Alphadictionary.com

rupestral

Printable Version
Pronunciation: ru-pes-trêl Hear it!

Part of Speech: Adjective

Meaning: Growing on or living among rocks.

Notes: Today's contributor proposed an obsolete synonym of today's word, rupicoline. Our word seems to be currently the more prominent. Another synonym, rupestrine, was used as late as 1999. Rupestral has only one other contemporary relative: rupestrian means "inscribed or painted on rocks", as the rupestrian artwork of the Cro-Magnons found in the caves of Lascaux, France.

In Play: We may widen the sense of "living among rocks" to include people who habitually visit them: "Andover Hand leads a rupestral life built around rock climbing." He is also interested in rupestral animals like mountain goats and picas. We can also widen the sense of rupestrian to include fake stone—concrete and cinder blocks: "Urban rupestrian art (graffiti) has progressed by leaps and bounds over the recent decades."

* TO DO *
Reproduce word for word everything in the dictionary entry on rupestral from "Notes: Today's contributor" down to "of Lascaux, France.".

* EXTRACTED MATERIAL *
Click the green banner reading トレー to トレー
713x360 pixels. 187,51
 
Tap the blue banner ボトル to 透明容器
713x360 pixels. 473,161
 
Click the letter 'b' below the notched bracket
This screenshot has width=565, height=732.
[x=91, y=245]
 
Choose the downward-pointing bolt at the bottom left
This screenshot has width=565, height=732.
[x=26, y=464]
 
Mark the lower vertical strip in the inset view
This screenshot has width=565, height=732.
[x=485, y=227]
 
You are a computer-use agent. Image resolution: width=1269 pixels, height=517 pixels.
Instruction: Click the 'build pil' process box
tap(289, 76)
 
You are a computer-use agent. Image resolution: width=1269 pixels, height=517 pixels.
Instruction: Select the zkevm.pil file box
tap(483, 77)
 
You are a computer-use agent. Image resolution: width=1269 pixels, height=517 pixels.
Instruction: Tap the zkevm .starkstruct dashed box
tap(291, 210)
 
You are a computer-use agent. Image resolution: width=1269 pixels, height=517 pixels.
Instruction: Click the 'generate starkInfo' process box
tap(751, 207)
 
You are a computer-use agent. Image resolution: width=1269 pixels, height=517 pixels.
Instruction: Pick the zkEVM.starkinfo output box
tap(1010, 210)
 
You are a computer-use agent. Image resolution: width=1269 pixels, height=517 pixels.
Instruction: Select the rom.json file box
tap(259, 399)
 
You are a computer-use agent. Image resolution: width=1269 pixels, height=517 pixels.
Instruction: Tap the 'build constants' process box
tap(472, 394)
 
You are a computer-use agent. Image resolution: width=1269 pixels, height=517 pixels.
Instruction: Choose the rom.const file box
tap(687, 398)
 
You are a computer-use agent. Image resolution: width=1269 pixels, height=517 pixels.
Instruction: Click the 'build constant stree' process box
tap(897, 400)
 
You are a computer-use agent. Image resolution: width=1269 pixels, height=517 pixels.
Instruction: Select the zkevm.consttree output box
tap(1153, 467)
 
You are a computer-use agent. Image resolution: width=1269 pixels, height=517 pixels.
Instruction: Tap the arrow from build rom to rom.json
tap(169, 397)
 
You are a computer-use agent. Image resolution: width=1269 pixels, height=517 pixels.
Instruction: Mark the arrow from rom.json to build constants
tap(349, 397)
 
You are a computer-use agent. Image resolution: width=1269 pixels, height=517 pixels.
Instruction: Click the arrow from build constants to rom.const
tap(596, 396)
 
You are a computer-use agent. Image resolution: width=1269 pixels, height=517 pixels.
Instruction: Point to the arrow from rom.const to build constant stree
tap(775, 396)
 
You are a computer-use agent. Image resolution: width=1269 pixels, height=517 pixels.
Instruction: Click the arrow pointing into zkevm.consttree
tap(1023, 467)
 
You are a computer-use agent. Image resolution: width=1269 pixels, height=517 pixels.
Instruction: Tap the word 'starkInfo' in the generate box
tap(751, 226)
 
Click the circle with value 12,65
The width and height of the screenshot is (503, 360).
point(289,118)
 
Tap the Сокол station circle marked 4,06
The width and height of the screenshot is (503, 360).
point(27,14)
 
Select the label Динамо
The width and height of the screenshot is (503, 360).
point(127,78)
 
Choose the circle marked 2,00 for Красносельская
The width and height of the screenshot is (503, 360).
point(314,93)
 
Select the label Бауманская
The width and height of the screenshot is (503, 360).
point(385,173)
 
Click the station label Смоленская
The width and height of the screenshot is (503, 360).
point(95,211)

* OUTPUT OF THE EXERCISE *
Notes: Today's contributor proposed an obsolete synonym of today's word, rupicoline. Our word seems to be currently the more prominent. Another synonym, rupestrine, was used as late as 1999. Rupestral has only one other contemporary relative: rupestrian means "inscribed or painted on rocks", as the rupestrian artwork of the Cro-Magnons found in the caves of Lascaux, France.